Wednesday, May 10, 2006

Running Parallelly

    In order to use MPI programs, you need to make SSH works for you:

  • You need to connect to the computing nodes from job schedular server without entering password. So check out this great stuff that Warner wrote at his HPC homepage.
  • You also need to check out if your ssh is happy with the ssh fingerprint of every computing nodes.

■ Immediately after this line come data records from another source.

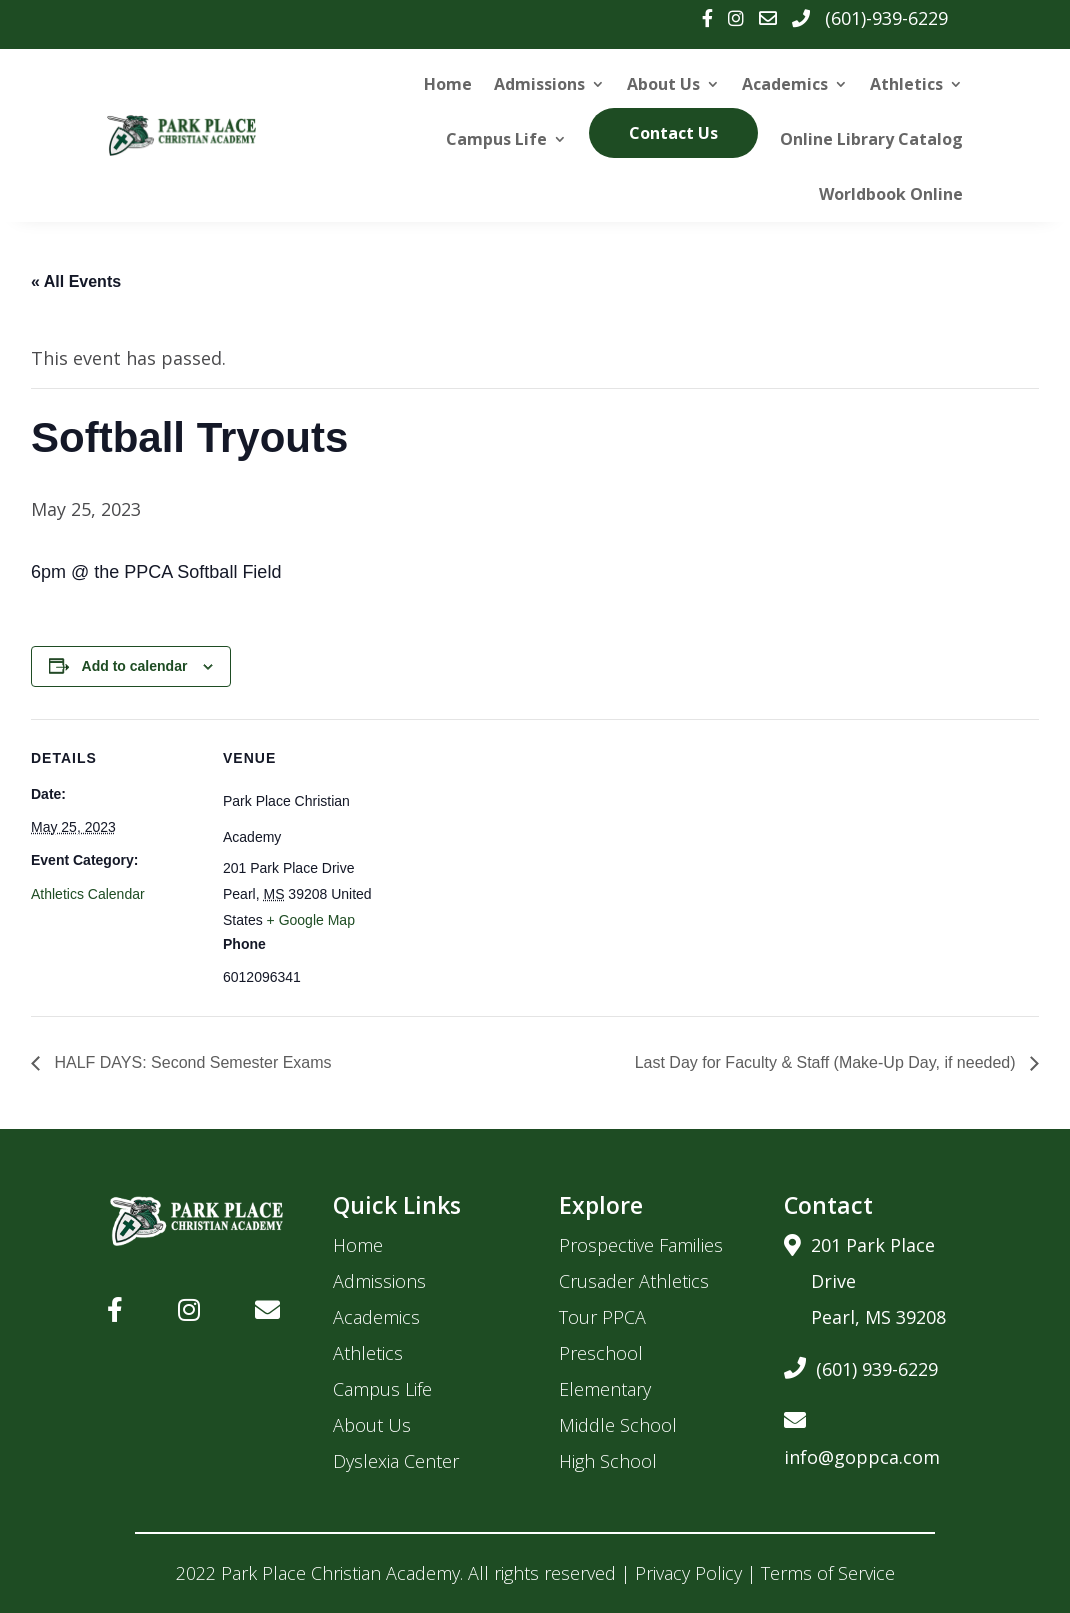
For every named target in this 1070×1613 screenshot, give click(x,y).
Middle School (618, 1425)
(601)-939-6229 (886, 18)
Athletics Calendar (88, 894)
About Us (663, 84)
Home (448, 84)
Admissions (539, 84)
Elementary (605, 1389)
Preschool (601, 1353)
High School (608, 1461)
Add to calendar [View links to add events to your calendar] (135, 666)
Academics (785, 84)
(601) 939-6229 (861, 1365)
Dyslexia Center (396, 1461)
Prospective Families (641, 1245)
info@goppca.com (862, 1435)
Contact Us (673, 133)
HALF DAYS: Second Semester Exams (191, 1062)
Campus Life (496, 139)
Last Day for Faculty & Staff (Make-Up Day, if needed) (827, 1062)
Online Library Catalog (871, 139)
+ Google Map (311, 920)
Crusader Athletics (634, 1281)
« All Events (76, 281)
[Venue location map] (520, 857)
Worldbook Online (891, 194)
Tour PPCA (602, 1317)
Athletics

You can check this by manually ssh connecting every node you might use later for computation.

    Using mpirun

  • lam-mpi
    1. Make sure that lamboot/lamhalt is in your path
    2. Manage machine file
      # From $LAM_HOME/lam-7.1-xlf/etc/lam-bhost.def
      #farq046c cpu=1
      #murasaki cpu=2
      localhost
      # It's somehow okay to be lazy about cpu count, but it's
      # highlyrecommended to add cpu={cpucount} when having 
      # multiple nodes defined
      FYI: the host definition can be added to the /etc/hosts file or $LAM_HOME/etc/lam-hostmap.txt file.
    3. % lamboot -v machinefile
    4. SYSV (shared memory)
      % mpirun -ssi rpi sysv -np 2 {command}
    5. Overthenetwork
      % mpirun -ssi rpi tcp -np {# of cpus to run} {command}
      For manual test:
      % cd $AMBERHOME/test/4096wat
      % env TESTsander=../../exe/sander.MPI DO_PARALLEL="mpirun -ssi rpi sysv -np 2" ./Run.pure_wat

      or
      % cd $AMBERHOME/test
      % env DO_PARALLEL="mpirun -ssi rpi sysv -np 2" make test.parallel
    6. Please remember to clean your mess with lamhalt
  • mpich
    1. Still, make sure mpirun is in your path settings on the nodes. (just in case)
    2. Write a machinefile defining available resources:
      # hostname:{# of processors you want to run for this host}
      # like:
      # 192.168.0.1:2
      # or just use multiple hostname like:
      192.168.0.1
      192.168.0.1
      These hostnames also imply the routing to the nodes in the case of running across the network...
    3. shmem (shared memory) example:
      % cd $AMBERHOME/test % env DO_PARALLEL="/opt/mpich/bin/mpirun -arch smp -machinefile /tmp/machinefile -np 2" make test.sander.BASIC.MPI
    4. Overthenetwork: normally you don't need to specify the arch argument, just to make sure that machinefile is correct.
    5. Pass some options to mpirun for optimal socket efficiency, like adding 'env P4_SOCKBUFSIZE=524288' in front of the mpirun argument like this:
      % cd $AMBERHOME/test
      % env P4_SOCKBUFSIZE=524288 DO_PARALLEL="/opt/mpich/bin/mpirun -machinefile /tmp/machinefile -np 2" make test.sander.BASIC.MPI
    6. use /opt/mpich/sbin/cleanipcs if your mpich program crashes in the middle.
While there may be a possibility using xgrid but since I am not familiar with the xgrid, I am not going to talk about it.